Richard Green, bogus semantics

Richard Green: My colleague Alice Chen, along with Emily Oster and Heidi Williams, have a new paper that explains differences in the infant mortality rate in the United States and other OECD countries. Despite its affluence, the US ranks 51st in the world in infant mortality, which puts it at the same level as Croatia.

Where is Richard Green from?
Richard Green is a professor in the Sol Price School of Public Policy and the Marshall School of Business at the University of Southern California.
Now is Richard Green completely unaware the California and Mexico are practically a federation and 'our babies' includes Mexico?   We just fixed the ID laws in California to include simple residency as a condition for citizenship. We just had an election in which Nancy declared our Southern border null and void, and she actually declared a federation  with Central America.  Jerry has all but declared California independent during the election. Our legislature is actively rewriting laws to include dual citizenship between Mexico and California.  We practically live in a political environment where federal laws are null and void.
Yet Richard Green still decides to limit his statistics to the federal political boundaries, set in DC, some swampland 3,000 miles to the east. That is fraud.

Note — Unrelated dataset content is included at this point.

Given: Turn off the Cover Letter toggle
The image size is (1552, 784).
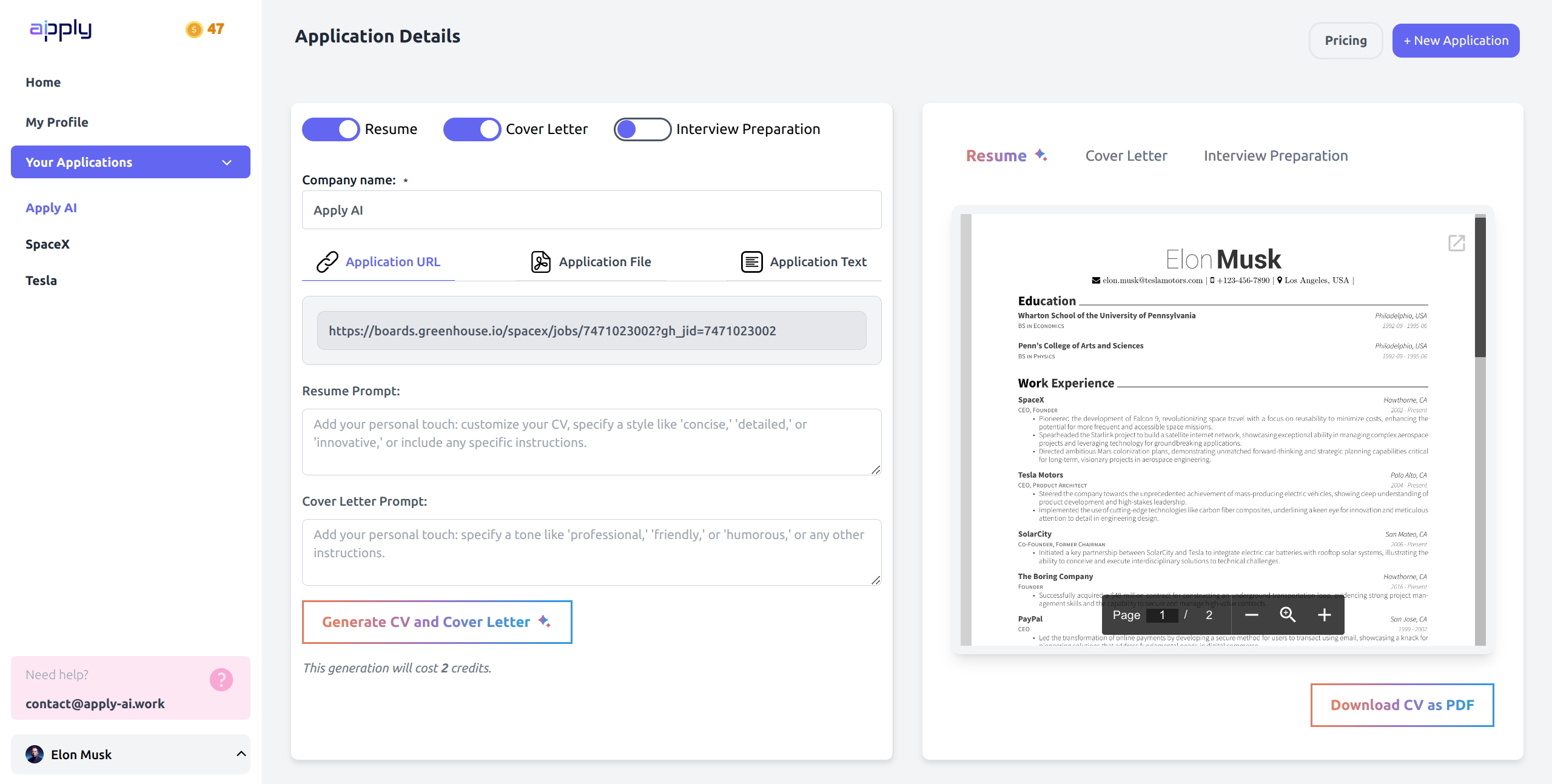Looking at the screenshot, I should tap(472, 129).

I happen to agree with California secession and uniting with Mexico, by the way.  I went out of my way to support any idea the California can adapt to the federal system, but voters decided on the Mexican path. Was I angry? For about five minutes, but aggregate statistics  rule and the path toward independence  makes the better sense. If Richard Green is unhappy, then he should renounce his California citizenship and go live in the USA.

Profesores de California se olvidan de que California está ahora unido con México.